ショーイチとユウは、その様子を見て顔を見合わせる。
「まるで……」
「新婚だな……」
二人はそう云い、少し強くサンドイッチにかぶりついた。
その後、ゴローは三回もスープをおかわりし、マリアを驚かせた。
昼食を終えると、少し休憩してから、再びアメ車で移動をはじめた。朝から襲撃があって疲れたのと、政府の駒がいないエリアということで緊張感が抜けたことから、ショーイチは大きくあくびをした。
「眠たいのか?」
ユウが訊いた。バックミラーで後ろを見ると、ゴローとマリアは眠っていた。ゴローは眠っていても、ショットガンをしっかりと握りしめている。
「いや、ちょっとあくびが出ただけだ……」
「……眠りたいのなら、寝てもいいぞ?」
ユウは少し笑って、カップホルダーに置いてあった缶ジュースを飲む。その缶ジュースはユウのお気に入りらしく、運転席の足元には空になった缶が転がっていた。

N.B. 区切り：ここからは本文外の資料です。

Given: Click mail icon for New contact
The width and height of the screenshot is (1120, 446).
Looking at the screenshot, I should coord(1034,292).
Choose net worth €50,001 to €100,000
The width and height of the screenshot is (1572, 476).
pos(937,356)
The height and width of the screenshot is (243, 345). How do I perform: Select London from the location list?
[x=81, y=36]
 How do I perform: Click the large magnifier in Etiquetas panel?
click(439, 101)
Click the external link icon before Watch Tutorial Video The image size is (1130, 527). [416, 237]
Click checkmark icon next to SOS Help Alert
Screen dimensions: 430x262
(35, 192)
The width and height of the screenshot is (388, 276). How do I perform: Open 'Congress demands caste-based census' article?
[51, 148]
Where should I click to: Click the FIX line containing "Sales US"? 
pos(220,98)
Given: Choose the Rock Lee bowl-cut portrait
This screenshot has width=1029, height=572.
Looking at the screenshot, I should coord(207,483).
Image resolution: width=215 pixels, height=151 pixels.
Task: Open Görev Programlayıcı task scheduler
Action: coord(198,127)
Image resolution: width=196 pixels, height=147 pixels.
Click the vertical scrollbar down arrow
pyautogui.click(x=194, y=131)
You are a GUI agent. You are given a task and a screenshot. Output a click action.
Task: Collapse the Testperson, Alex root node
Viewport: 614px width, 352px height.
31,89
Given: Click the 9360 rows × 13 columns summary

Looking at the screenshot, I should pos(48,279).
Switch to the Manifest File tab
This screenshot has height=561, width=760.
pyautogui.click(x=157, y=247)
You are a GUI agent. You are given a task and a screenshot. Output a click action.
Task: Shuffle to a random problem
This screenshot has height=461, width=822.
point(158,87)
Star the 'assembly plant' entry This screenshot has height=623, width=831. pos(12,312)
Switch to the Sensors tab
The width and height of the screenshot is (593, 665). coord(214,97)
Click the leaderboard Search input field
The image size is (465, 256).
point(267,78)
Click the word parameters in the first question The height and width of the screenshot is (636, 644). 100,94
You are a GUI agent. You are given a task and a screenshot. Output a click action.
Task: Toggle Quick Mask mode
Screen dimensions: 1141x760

「いや、助手席で寝るのは、なんだか悪い気がするから」
「……そうか」
アメ車がカーブに沿って曲がると、後ろのゴローとマリアがくっついて、寄り添うような形になった。どうやらシートベルトをしていなかったらしい。
「それにさ……」
「?」
ショーイチは言葉を紡いだ。
「もしもユウに何かあったら……そのときは俺が運転代わる……からさ」
ユウは少しだけ顔を赤らめた。
ショーイチ、お前、ひょっとして……。
「……運転、できるのか?」
ユウは、自分の本心とは全く関係のないことを訊いた。
「運転免許は持ってないけど……人間界にいた頃は、助手席で親が運転するところ、よく見てきたから……多分、ある程度はできると思う」
ショーイチは答えた。根拠のない自信ではあったが、一人でずっと運転しているユウを少しでも助けたかった。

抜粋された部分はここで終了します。